Il résulte de ce qui précède que l’absence de bonne foi de Madame, [G] n’est pas établie par son créancier.
Sur la situation irrémédiablement compromise
Dans son rapport de situation établi au 7 avril 2025, la Commission a conclu à une situation irrémédiablement compromise des débiteurs au regard d’une capacité de remboursement négative de Madame, [G] et Monsieur, [T], dont les charges sont évaluées à 2096 € pour des ressources de 2048 €, ces dernières correspondant au salaire perçu par Monsieur, [T] (1315€) ainsi qu’au RSA, à la prime d’activité et à l’APL perçus par Madame, [G] (733 €).
La Commission a estimé à ce titre que la situation financière des débiteurs semble “figée”, et qu’aucun élément factuel ne permet d’envisager une évolution favorable de leur situation.
Dans un courriel adressé le 19 décembre 2024 à la Commission par un travailleur social de l’ADEFO suivant la situation de Madame, [G], il était noté que cette dernière était tombée dans les escaliers le jour de son emménagement dans son logement de l’ADEFO, le 14 février 2024, et n’avait jamais pu reprendre le travail depuis, ne pouvant plus marcher correctement. Il était souligné par ailleurs que l’intéressée n’avait pas travaillé suffisamment pour prétendre à une indemnisation de France Travail, et qu’un dossier MDPH était en cours d’instruction la concernant.

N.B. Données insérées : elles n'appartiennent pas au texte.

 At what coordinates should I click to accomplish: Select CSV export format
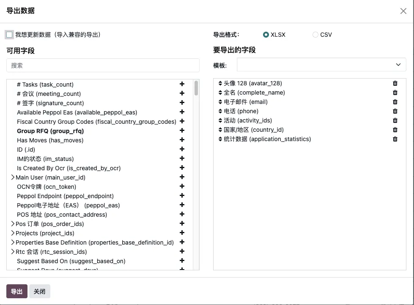point(315,35)
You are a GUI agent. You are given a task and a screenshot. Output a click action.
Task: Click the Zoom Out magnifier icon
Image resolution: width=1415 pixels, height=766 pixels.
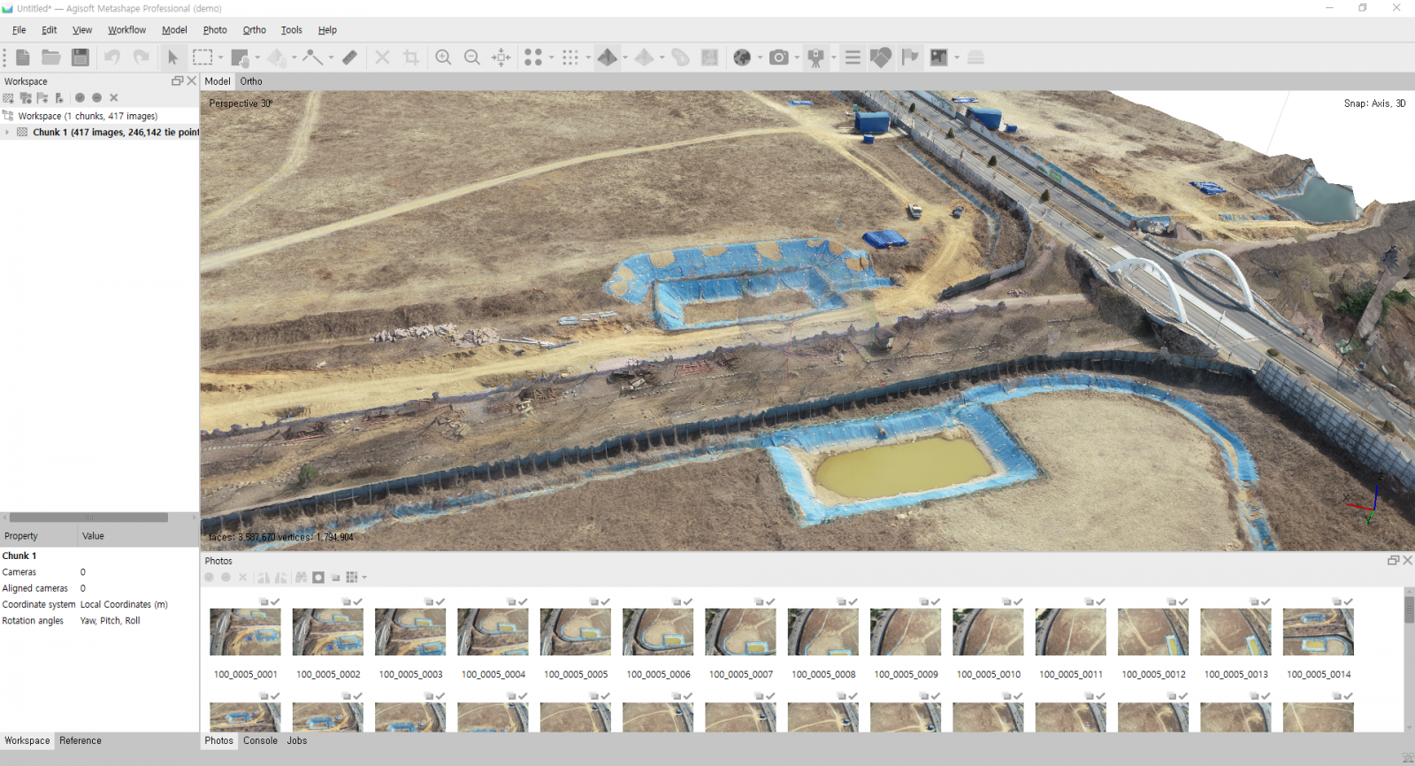pyautogui.click(x=472, y=57)
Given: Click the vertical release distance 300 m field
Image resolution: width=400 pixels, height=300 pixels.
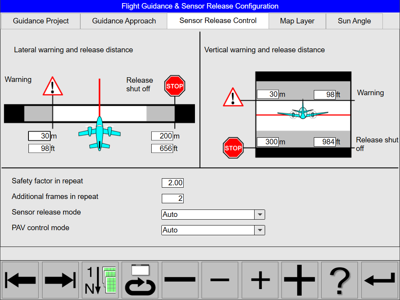Looking at the screenshot, I should [268, 142].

Si ces éléments expliquent la décision prise par la Commission et sont en effet susceptibles de caractériser une situation irrémédiablement compromise, encore faut-il que les débiteurs en justifient.
Or ceux-ci n’ont pas comparu à l’audience ni n’ont transmis aucun élément pour démontrer la réalité de leur situation.

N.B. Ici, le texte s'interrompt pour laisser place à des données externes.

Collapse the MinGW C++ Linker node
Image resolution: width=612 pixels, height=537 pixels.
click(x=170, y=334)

Dans cette attente, la situation de Madame, [G] et Monsieur, [T] ne peut faire l’objet d’un rétablissement personnel sans liquidation judiciaire, et il convient donc d’accueillir sur le fond la contestation formée par GRAND DIJON HABITAT et de renvoyer le dossier des débiteurs à la Commission de Surendettement de Côte d’Or pour un nouvel examen de leur situation.
Les dépens de la présente instance resteront à la charge du Trésor Public.
PAR CES MOTIFS
Le Juge des contentieux de la protection, statuant après débats en audience publique, par ordonnance réputée contradictoire et en dernier ressort, par mise à disposition au greffe,
DECLARONS recevable en la forme la contestation de l’Office Public de l’Habitat GRAND DIJON HABITAT ,
Au fond,
Y FAISONS DROIT,
Par conséquent,
RENVOYONS le présent dossier à la Commission de Surendettement de Côte d’Or pour nouvel examen de la situation de Madame, [D], [G] et Monsieur, [F], [T] ;
DISONS que cette décision sera notifiée par le greffe aux débiteurs, ainsi qu’aux créanciers par lettre recommandée avec avis de réception et que copie en sera adressée à la Commission de Surendettement,
DISONS que les dépens de la présente instance resteront à la charge du Trésor Public.
Ainsi jugé et prononcé par mise à disposition au greffe le treize mars deux mille vingt six par Madame Isabelle de PERSON, juge des contentieux de la protection assistée de Madame C. CAMUS, Adjointe Administrative faisant fonction de Greffière.